Wanita dengan rambut tergelung itu menatap kesal dengan adiknya, "Padahal lelaki itu harunya jemput ceweknya, jangan berani jemput di depan gang." Sindir Bu Tarno sembari mempersilakan tamunya mengambil hidangan.
"Bukan salah Mas Damar, saya yang maksa pengen sendiri ke sini pake montor, Mbak. Lagian ngak enak kalau di jemput Mas Damar terus, masa mau karnaval boncengan berempat," Bu Tarno serta suaminya yang asik diam melirik ke arah Damar, panggilan 'Mas' di sematkan oleh Aminah nampak membuat Adiknya ini bukan malu-malu kucing tapi malu yang jatuhnya menjijikan.
"Kamu udah sampe mana nih, Min, sama, Mas Damar," gurau Bu Tarno menekan panggilan Mas pada adik lelakinya itu.
"Ngak, ngak gitu Mbak," panik Aminah walaupun dia tau itu hanya gurauan semata.
"Kamu Rudi kan sama yang kecil ini siapa namanya," Bu Tarno segera mengalihkan pertanyaan pada dua anak sedari tadi diam menyimak gurauan orang dewasa diantara mereka.
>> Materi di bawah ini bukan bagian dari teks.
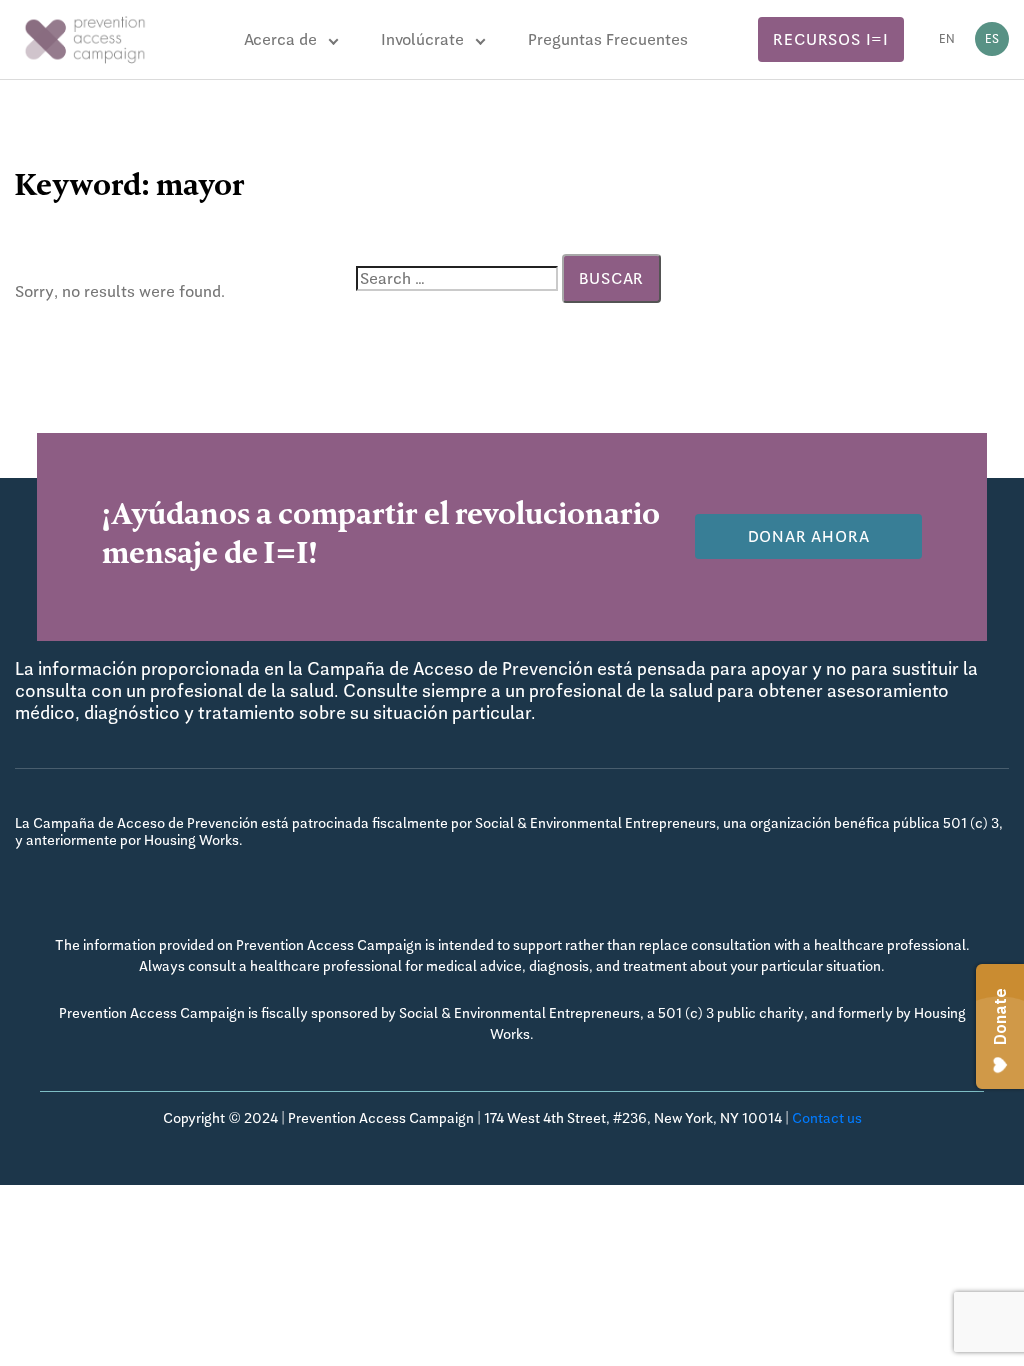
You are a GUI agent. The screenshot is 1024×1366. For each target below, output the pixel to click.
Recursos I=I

"Didin, aku Didin tante." Jawabnya sopan, senyum Didin mengangakat gumpalan daging hingga menekan matanya menjadi lurus.
Rudi hanya memperhatikan situasi sekitar sesekali mendapati si bungsu terkikik mendapati timbunan makanan terhidang mengoda selera mereka.
Aminah merasa bersyukur serta lega mendapati keluarganya di terima dengan baik di rumah Bu Tarno tentunya ada Damar di sana sebagai alasan utamanya.
Beberapa banyolan mencairkan suasaan terdengar dari celah bibir sosok pasangan hidup Bu Tarno, serta gurauan aneh dari kedua anaknya membuat Aminah terkadang kebingungan sendiri menangapinya Damar sendiri duduk bersebrangan dengannya berdekatan dengan Bu Tarno hanya cekikian sendiri kalau ada yang melempar joke aneh atau sesekali tertangkap penglihatannya tengah menatap Aminah.
Suasana malam itu terasa meriah serta perasaan hangat saat kedua keluarga kecil itu di pertemuakan dalam obrolan ringan di sela canda gurau.
Selesai menyantap makanan Bu Tarno mengajak serta dua anak Aminah bermain serta menonton di depan TV, Bu Tarno nampak senang kedatangan bocah lucu, Aminah sendiri hanya duduk berdua dengan Damar di depan teras rumah, menikmati sambil menyeruput jus jeruk.
"Kakakmu seneng sama Rudi dan Didin, ya."
"Iya, maklum dia belum di karuniai anak sama tuhan," balas Damar kalem, Aminah menganguk pelan tahu akan fakta tersebut.
"Min, gimana, kamu udah bisa maafin aku,"
"Udah aku bilang, aku udah maafin kamu dari lama," balas Aminah kini tak memakai embel-embel 'Mas' pada Damar ketika berdua kini lebih nyaman bicara informal.
"Tapi soal, kita gimana?" harap-harap cemas Damar.
Aminah menatap tatapan penuh pengharapan dari Damar.